Laat ons even terug in de tijd gaan naar hoe dit stelsel geëvolueerd is.

 

 

2017 – er werd een vrijstelling van belastingen en sociale zekerheid ingevoerd voor klusjes tussen particulieren en voor werk in een vereniging.

• 2018 – deze vrijstellingen gingen ook van kracht voor activiteiten in de deeleconomie.

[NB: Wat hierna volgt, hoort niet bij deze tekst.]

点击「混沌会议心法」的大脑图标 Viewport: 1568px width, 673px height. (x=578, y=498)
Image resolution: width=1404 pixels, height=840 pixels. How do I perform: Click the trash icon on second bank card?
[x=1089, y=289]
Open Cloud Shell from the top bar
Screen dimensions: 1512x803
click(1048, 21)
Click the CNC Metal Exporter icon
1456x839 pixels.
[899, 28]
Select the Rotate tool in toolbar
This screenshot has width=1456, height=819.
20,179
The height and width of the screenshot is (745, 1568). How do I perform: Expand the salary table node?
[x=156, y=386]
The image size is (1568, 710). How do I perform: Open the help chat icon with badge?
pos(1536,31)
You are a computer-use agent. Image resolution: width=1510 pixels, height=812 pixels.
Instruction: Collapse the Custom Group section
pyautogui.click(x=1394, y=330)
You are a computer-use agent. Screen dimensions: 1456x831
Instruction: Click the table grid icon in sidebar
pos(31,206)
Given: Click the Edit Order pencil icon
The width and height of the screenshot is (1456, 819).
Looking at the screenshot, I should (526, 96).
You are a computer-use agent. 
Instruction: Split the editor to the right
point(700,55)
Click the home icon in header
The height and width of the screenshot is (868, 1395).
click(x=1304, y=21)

• 2021 – alle bovenstaande vrijstellingen vallen weg en het ‘oude stelsel’ is terug van kracht.

 

 

 

 

 

 

 

 

 

 

 

 

 

 

 

 

Waarom deze verandering?
Het gratis bijklussen werd beschouwd als oneerlijke concurrentie met ondernemers die deze activiteiten uitvoeren. Denk maar aan
een tuinier of andere herstellingsdiensten.

 

Omdat je een handje uitsteekt naar je buur betekent dit nog niet dat je belastingplichtig bent.

 

Wanneer vallen de klusjes tussen particulieren onder een divers inkomen?
Wanneer dit contractueel wordt afgesproken en over een langere periode loopt, is er een belastingtarief verschuldigd van 33%.

 

Wat met verenigingen?
Vrijwilligers in verenigingen kunnen zoals voorheen gewoon aan de slag blijven gaan en krijgen in principe geen vergoeding.
Onkostenvergoedingen zijn wel toegestaan.

 

 

 

 

 

 

 

 

 

 

 

 

 

 

 

 

Sportieve verenigingen
Voor deze verenigingen wordt er een uitzondering gemaakt: deze inkomsten zijn belastbaar als divers inkomen waarbij slechts
de helft belastbaar is. De belastingtarief bedraagt hier 20%. De volgende activiteiten komen hiervoor in aanmerking:

 

  • animator, leider, monitor … die sportinitiatie en/of sportactiviteiten verstrekt
  • sporttrainer, sportlesgever, sportscheidsrechter, jurylid, steward, terreinverzorger-materiaalmeester, seingever bij sportwedstrijden
  • conciërge van sportinfrastructuur
  • ondersteuning op kleinschalige basis inzake administratie, bestuur, logistieke verantwoordelijkheden
  • hulp op kleinschalige basis bij het opstellen van nieuwsbrieven en andere publicaties in de sportsector
  • opleidingen, lezingen, en presentaties in de sportsector

 

Wat zijn de gevolgen voor de vereniging zelf?
Wanneer een medewerker onder een bepaald belastingstelsel valt, wordt ook de vereniging aanzien als een échte werkgever die sociale verplichtingen heeft.

 

Ook een nieuwe regeling voor inkomsten uit de deeleconomie

  • er is een forfaitaire aftrek van 50%;
  • het tarief op deze inkomsten is 20%;
  • het gunstregime is enkel van toepassing op erkende platformen voor deeleconomie (inkomsten uit niet-erkende platformen zijn belastbaar als divers inkomen aan 33%);
  • de erkende platformen voor deeleconomie moeten sinds 1 februari 2021 ook bedrijfsvoorheffing inhouden;
  • alle deelplatformen (erkende en niet-erkende) moeten hun betrokken medewerkers informeren over de fiscale en sociaalrechtelijke verplichtingen.

 

Voor inkomsten uit de deeleconomie en het verenigingswerk samen geldt één jaargrens van 6.390 euro bruto per kalenderjaar. Door het kostenforfait van 50% is dus slechts de helft daarvan belastbaar. Voor inkomsten uit erkende platformen is er geen maandgrens.